Een handjevol plukkers komt helpen. “We hebben een goede, vaste ploeg. Van de nieuwe plukkers blijft er maar één op vijf. In het eerste uur merk je al of het goed komt, of niet. Sommigen vinden het plukwerk te lastig, of ze zijn te lui. Je moet er iets voor doen, hé. Er zijn plukkers die al twintig jaar komen. Die moet je nooit controleren. Ervaring leer je natuurlijk met de jaren. We hebben het ook moeten leren: snelheid, correctheid. Alle begin is moeilijk, maar oefening baart kunst”, lacht Henk.

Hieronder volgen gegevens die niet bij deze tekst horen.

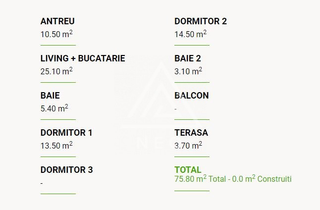Click the DORMITOR 2 heading
This screenshot has width=320, height=210.
[201, 21]
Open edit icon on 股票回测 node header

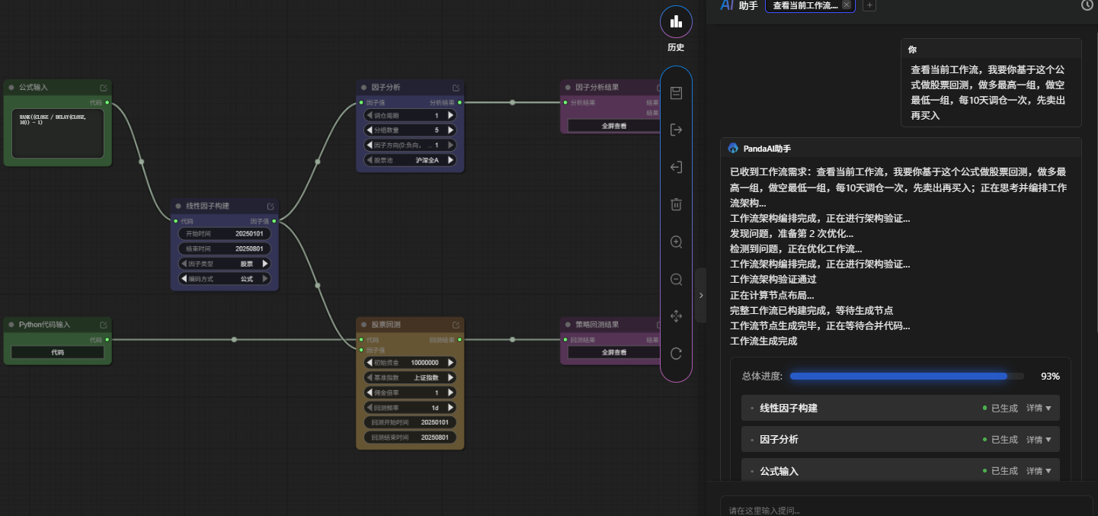click(456, 325)
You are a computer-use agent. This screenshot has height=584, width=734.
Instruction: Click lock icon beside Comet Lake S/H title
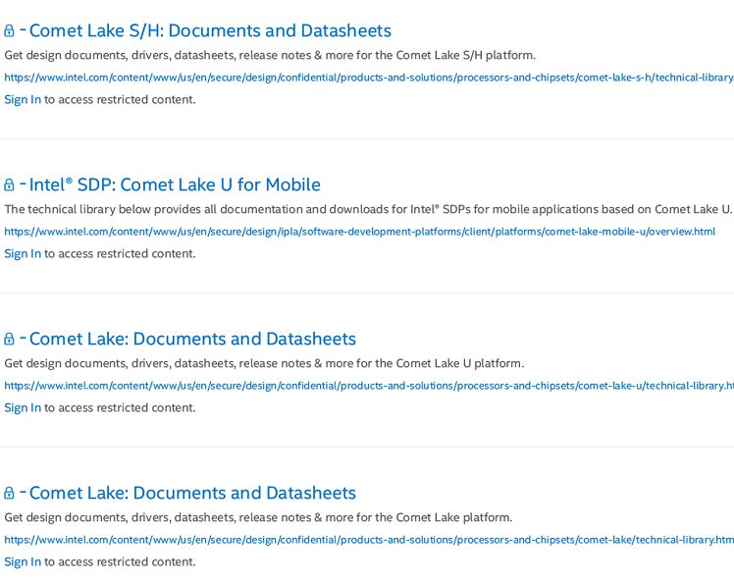(x=9, y=30)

Iedereen heeft nu de mond vol van de ‘korte keten’ en van ‘hoeveverkoop’. “Ik heb niks anders gekend. Alles wordt hier thuis verkocht. Van de eerste tot de laatste aardbei, alles.” De verkoop, dat is op vandaag het belangrijkste werk van Liliane. “En als er ’s avonds aardbeien over zijn, bellen we de klanten zelf op. Die kunnen dan aardbeien voor het maken van confituur aan de helft van de gewone prijs kopen. Ook bakkers uit de buurt komen hun aardbeien bij ons halen”, zegt Henk. “Eén keer verkocht ik aan een groothandel, maar die wilde er bijna niks meer voor geven. Ook met de veiling werk ik niet, nee. Zo bepalen we zelf de prijs. En die is goedkoop, iedereen weet dat in buurt: kwaliteit, lekker én goedkoop.”

Inzet sociale media

“In het drukke aardbeienseizoen worden geen kalfjes geboren, zodat we onze nachtrust hebben. We zetten onze stier in augustus en september ‘op vakantie’. Dan kan hij de koeien niet bevruchten, en zijn er geen kalvingen gepland”, zegt Henk. “Je kan geen twee dingen tegelijk goed doen.”

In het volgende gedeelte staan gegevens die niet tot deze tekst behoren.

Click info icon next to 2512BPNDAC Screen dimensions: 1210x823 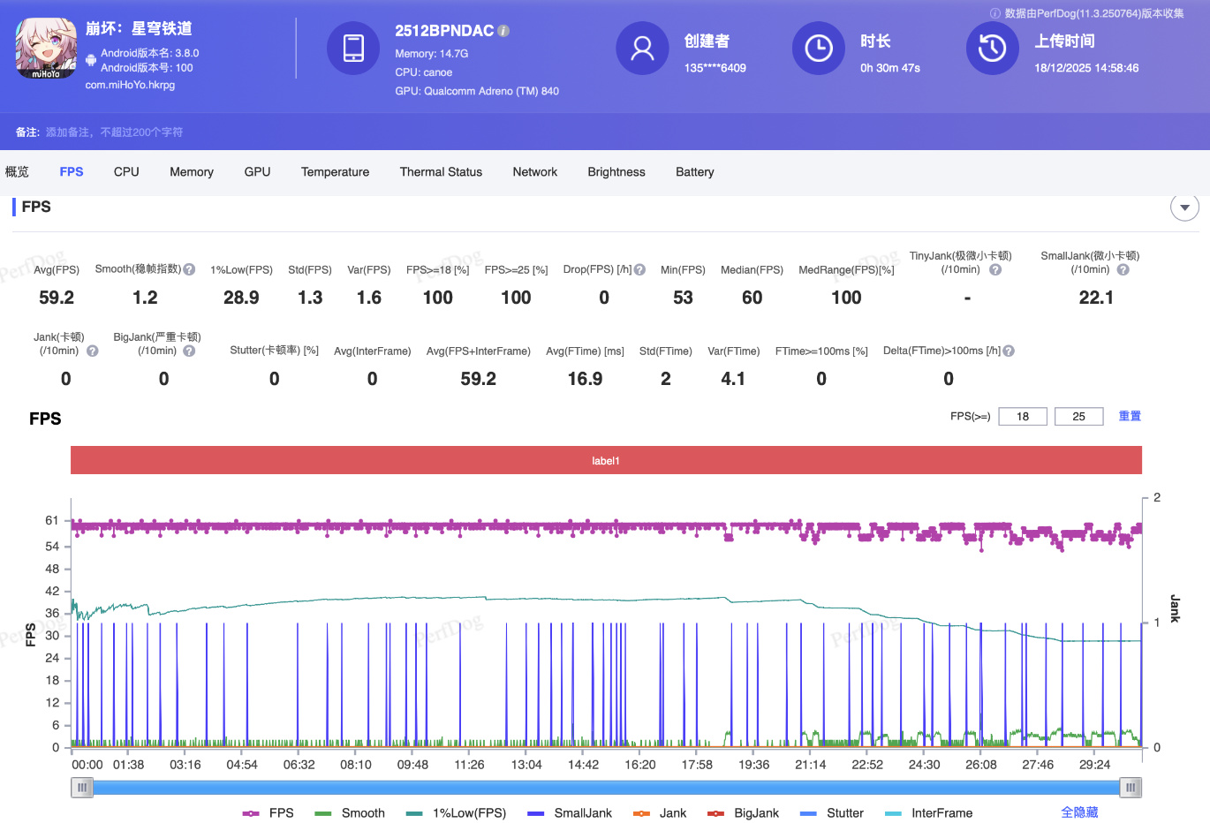[x=503, y=31]
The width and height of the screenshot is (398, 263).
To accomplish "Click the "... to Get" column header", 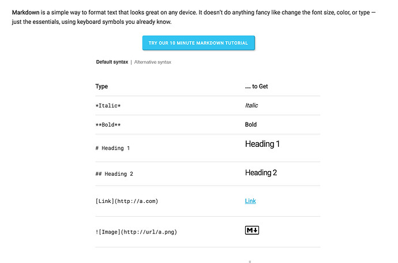I will point(257,87).
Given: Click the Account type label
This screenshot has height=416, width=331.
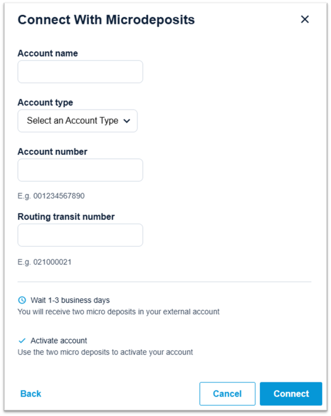Looking at the screenshot, I should 45,102.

De concurrentie wordt groter. “Almaar meer landbouwers in de streek telen ook aardbeien. We maken wel gebruik van sociale media, zoals Facebook, om acties aan te kondigen en klanten warm te maken voor onze plukverse producten. Dat werkt, dat is duidelijk. Liliane geloofde daar eerst niet in, maar je moet je moment uitkiezen. Niet lukraak, maar heel doelgericht werken en dan merk je wel dat het wat oplevert. Waarom zou je er dan geen gebruik van maken?”, zegt ondernemer Henk.

Via korte keten

Een automaat is er niet. “Nee, klanten komen langs om verse aardbeien te kopen, maar ook om een babbeltje te slaan. Dat sociaal contact is heel belangrijk, ook voor ons. Ook als we plukken, wordt er gepraat. We hebben hier plukkers die maar één dag per week komen. Om even de gedachten te verzetten, weg van alle drukte en dagelijkse stress, om even al plukkend tot wat bezinning te komen. Aardbeien uit volle grond teelt, gaat verdwijnen.” Maar in hydrocultuur gelooft Henk dan weer zelf niet. “Ja, natuurlijk: ik eet nog elke dag aardbeien. Geen mooie en grote, want die moeten we verkopen. Tja, ik verkoop al 50 jaar via de korte keten. Nu is dat sexy, en zo.”

“De producten zijn in Wallonië ook iets duurder dan in Vlaanderen. Vlaamse marktkramers komen liever naar Wallonië om hun goederen te verkopen. De prijzen zijn beter, de cliënten zijn gemakkelijker. De Vlaming kijkt vlugger naar zijn centen. In Wallonië leeft men meer dag per dag. Er is wel een verschil in mentaliteit, ja.” In het eerste jaar kreeg Henk Verhelst boze reacties van Waalse fruittelers, omdat hij te goedkoop was. “Ik heb dan uiteraard ook mijn prijzen wat opgetrokken.”

Nooit op reis

“In vergelijking met collega’s ben ik nog altijd de goedkoopste. Ik vroeg voor een halve kilo aardbeien 3 euro, er zijn hier die zelfs 5 euro durven vragen… Ik vind 7 euro per kilo al heel veel”, zegt Henk. “En als het redelijk in prijs is, komen de klanten dan ook graag terug. Ik moet ze elke dag verkopen. Als ik ze ’s avonds niet kwijt ben, is het aan de helft van de prijs. Je moet je stiel kennen, en ondernemer zijn. Aardbeien kweken is één iets, je moet ze ook kunnen verkopen.”